Grosser Stadtrat Luzern Grünes Licht für Überbauungspläne auf ewl-Areal

Das Luzerner Stadtparlament ist einverstanden mit den Plänen der Stadt. Trotz heftiger Kritik der FDP.

EWL-Gebäude Luzern Bild in Lightbox öffnen.

Bildlegende: Energie Wasser Luzern ewl will einen neuen Hauptsitz bauen. SRF

Auf dem ziemlich zentral gelegenen Areal gleich neben der Industriestrasse ist eine Grossüberbauung geplant. Energie Wasser Luzern ewl will dort ihren neuen Hauptsitz bauen. Es soll aber auch Platz geben für genossenschaftlichen Wohnungsbau. Die Stadt plant zudem ein Sicherheitszentrum mit Räumen für die Feuerwehr, den Zivilschutz, die Polizei und das Spital.

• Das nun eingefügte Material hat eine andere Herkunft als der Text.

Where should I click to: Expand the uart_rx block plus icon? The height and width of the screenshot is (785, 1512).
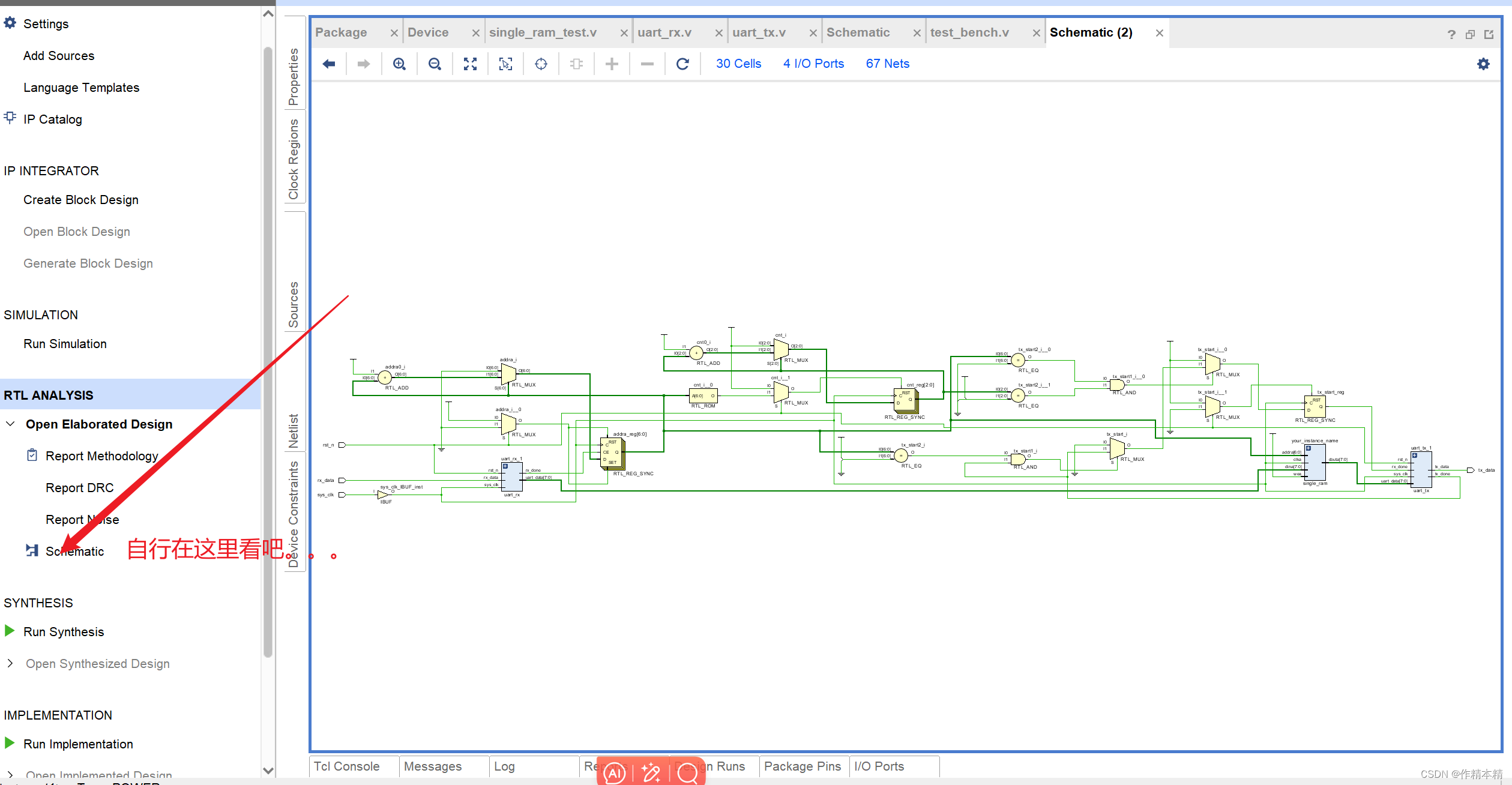(x=505, y=466)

Kontroverse um Sicherheitszentrum

Insgesamt sollen 60'000 Quadratmeter Nutzfläche entstehen. Dass an diesem zentralen Standort keine Räume für Büros und Gewerbe Platz finden, daran stört sich die FDP. «Wenn das die neue Wirtschaftspolitik des Stadtrates ist: dann gute Nacht!», enervierte sich Rieska Dommann. Für die Zivilschutzorganisation oder auch die Polizei hätte es seiner Ansicht nach weniger zentrale Standorte gebraucht.

Die Mehrheit schloss sich aber der Idee des Stadtrates an. Dass die verschiedenen Sicherheitsorganisationen so nahe zusammenrückten, sei ideal, hiess es. In einem Katastrophenfall könnten diese perfekt zusammenarbeiten. Das Parlament stimmte der ewl-Areal-Planung zu. Diese wird nun weitergeführt, in zwei Jahren wird das Volk über das Projekt abstimmen. Die ersten Gebäude dürften frühestens 2023 bezugsbereit sein.